Which lines belong in your copy? Those from the start of the data through the line with "Viewport: 927px width, 482px height.", exactly as written, without any pictures.

Stored data entries

=======

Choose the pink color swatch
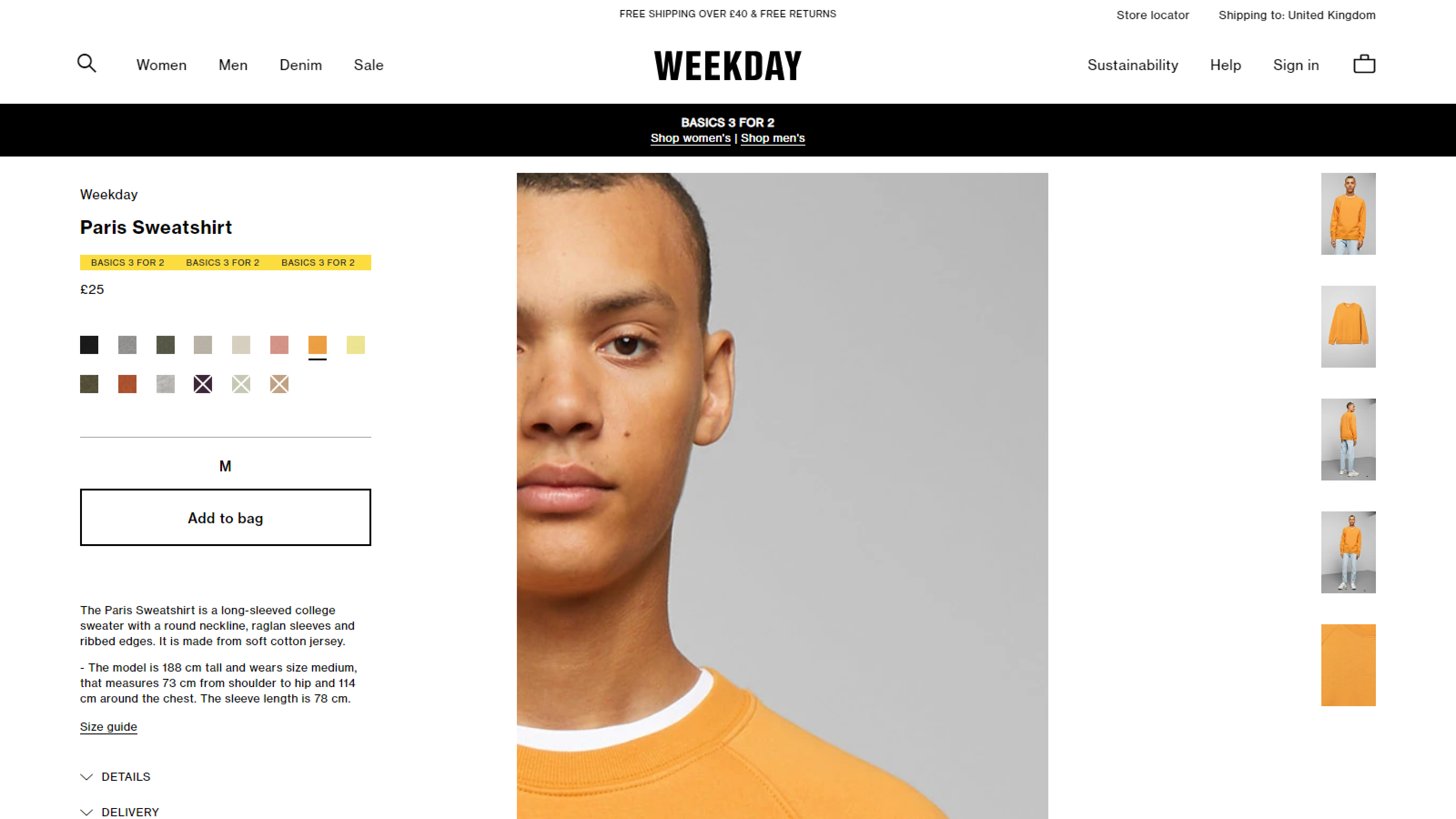 (x=279, y=345)
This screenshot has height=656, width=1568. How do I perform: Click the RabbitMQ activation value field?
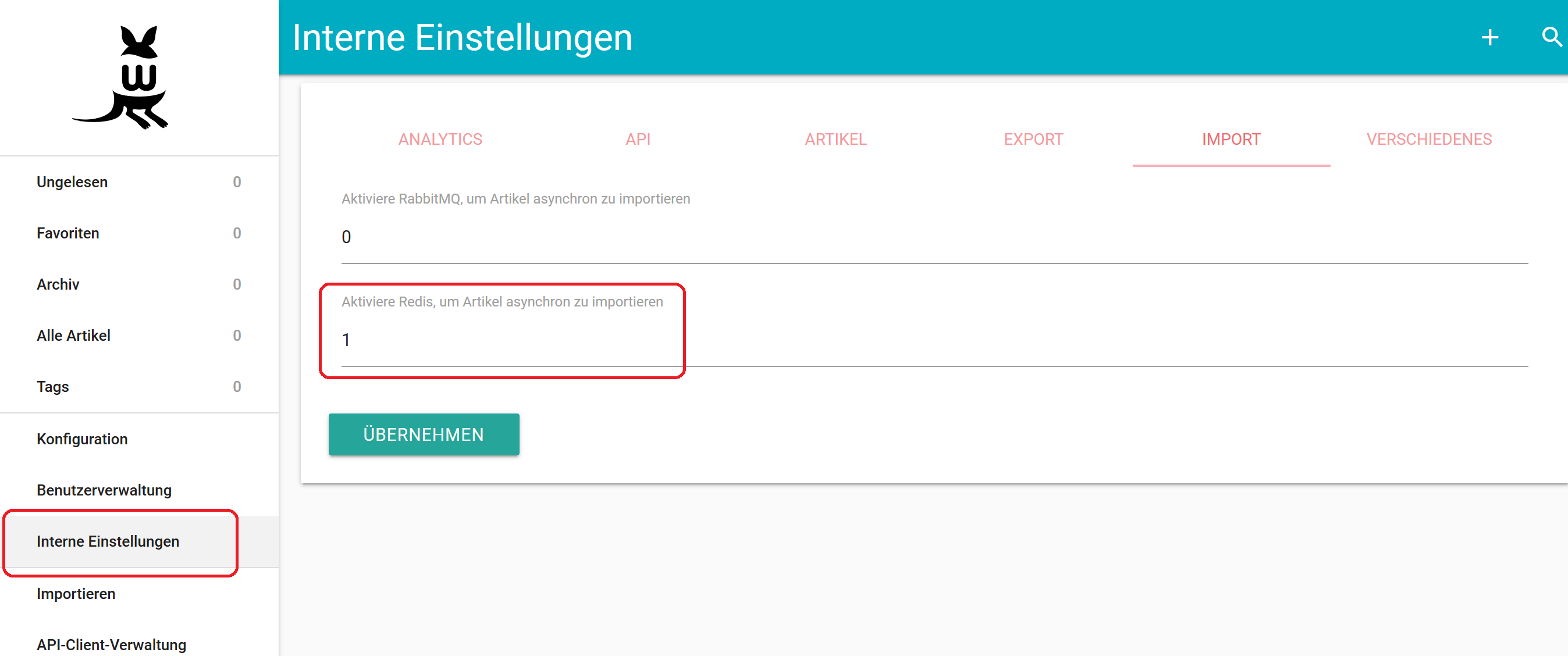pos(934,237)
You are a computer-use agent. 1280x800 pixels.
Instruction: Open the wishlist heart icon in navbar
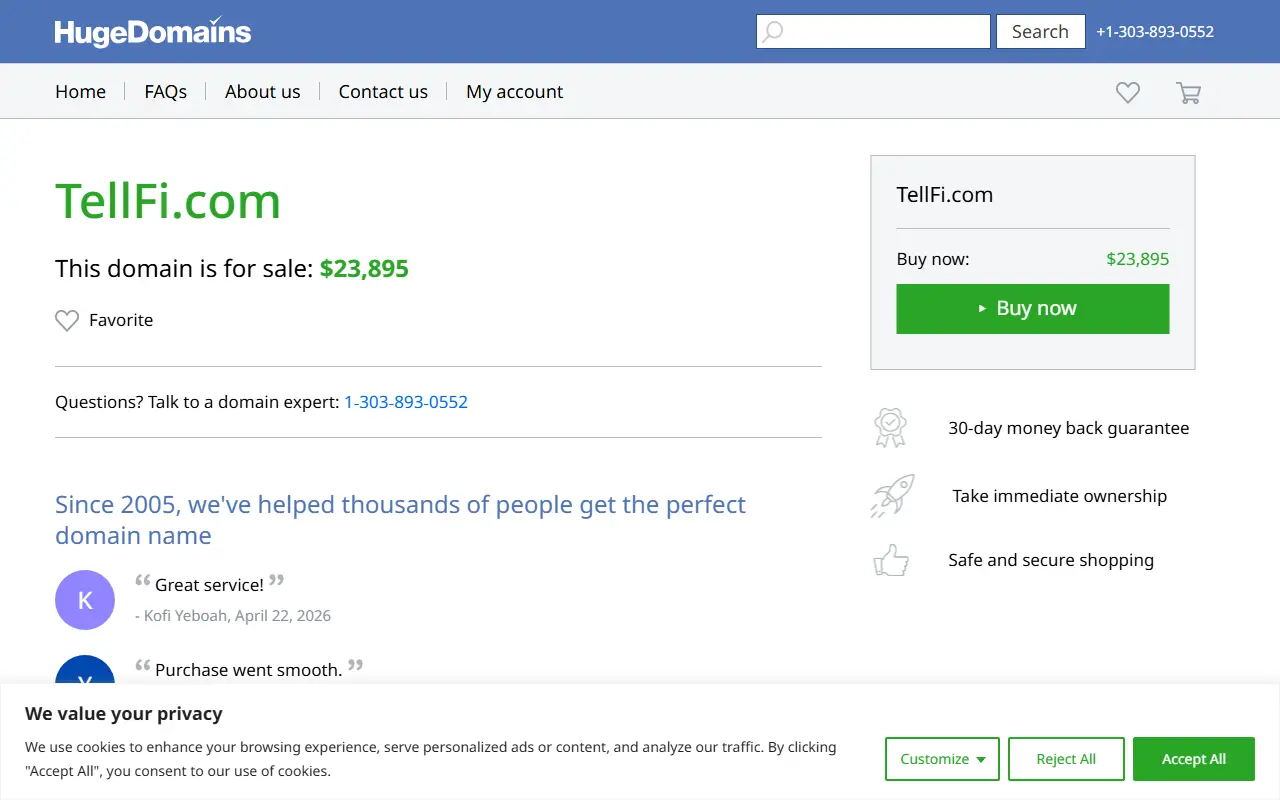[1128, 92]
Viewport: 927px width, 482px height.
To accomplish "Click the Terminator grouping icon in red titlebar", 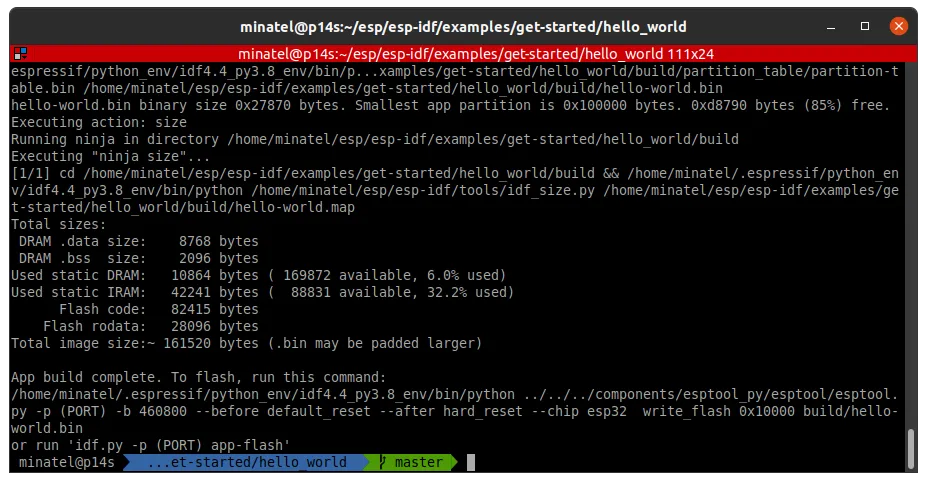I will (x=20, y=54).
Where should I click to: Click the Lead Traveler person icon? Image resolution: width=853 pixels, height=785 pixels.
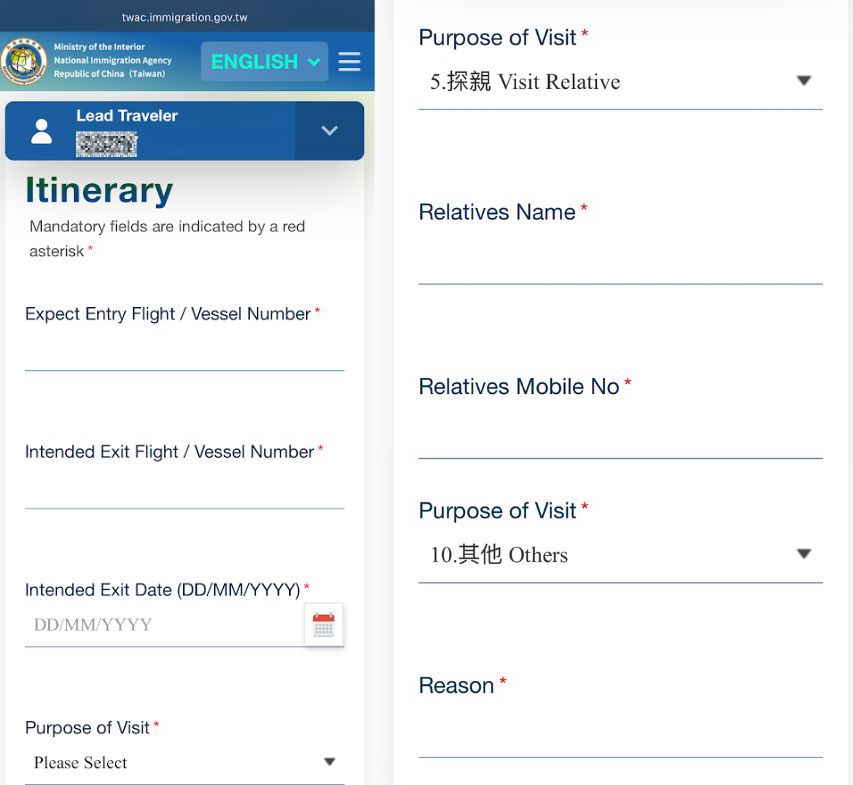(x=42, y=131)
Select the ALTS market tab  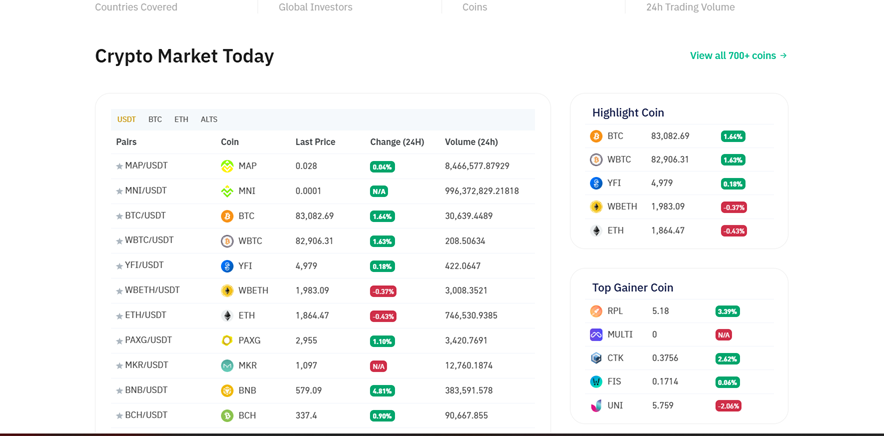point(208,119)
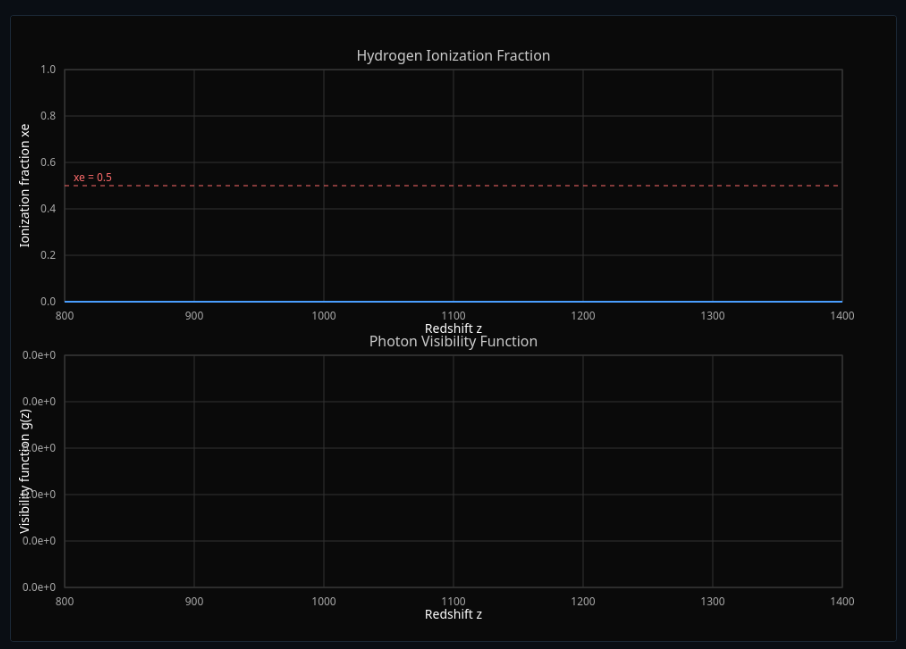906x649 pixels.
Task: Click the Photon Visibility Function chart title
Action: coord(453,341)
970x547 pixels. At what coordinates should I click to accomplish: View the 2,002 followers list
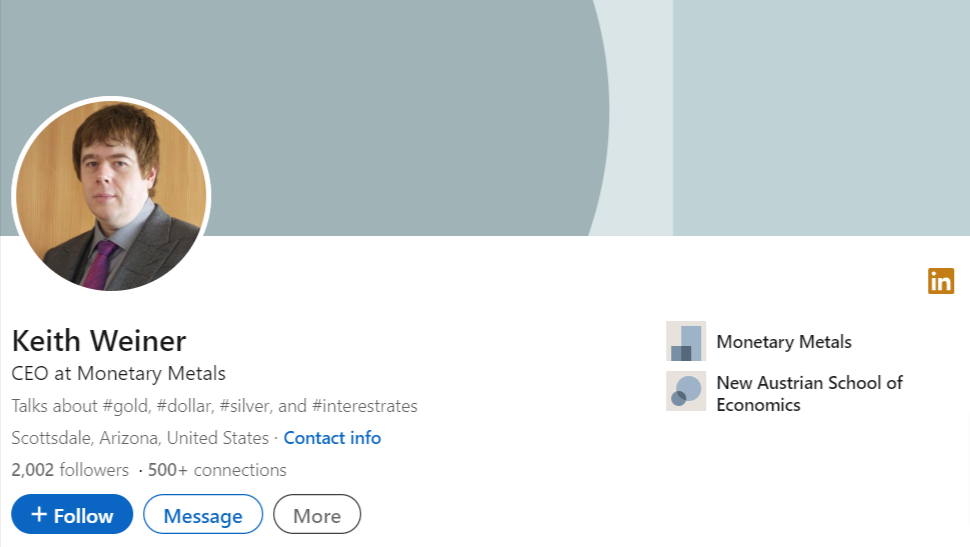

=======

Task answer:
Choose the pink color swatch
 (x=279, y=345)
This screenshot has height=656, width=1568. How do I perform: Click the RabbitMQ activation value field?
pos(934,237)
You are a computer-use agent. 1280x800 pixels.
Instruction: Open the wishlist heart icon in navbar
[1128, 92]
Viewport: 927px width, 482px height.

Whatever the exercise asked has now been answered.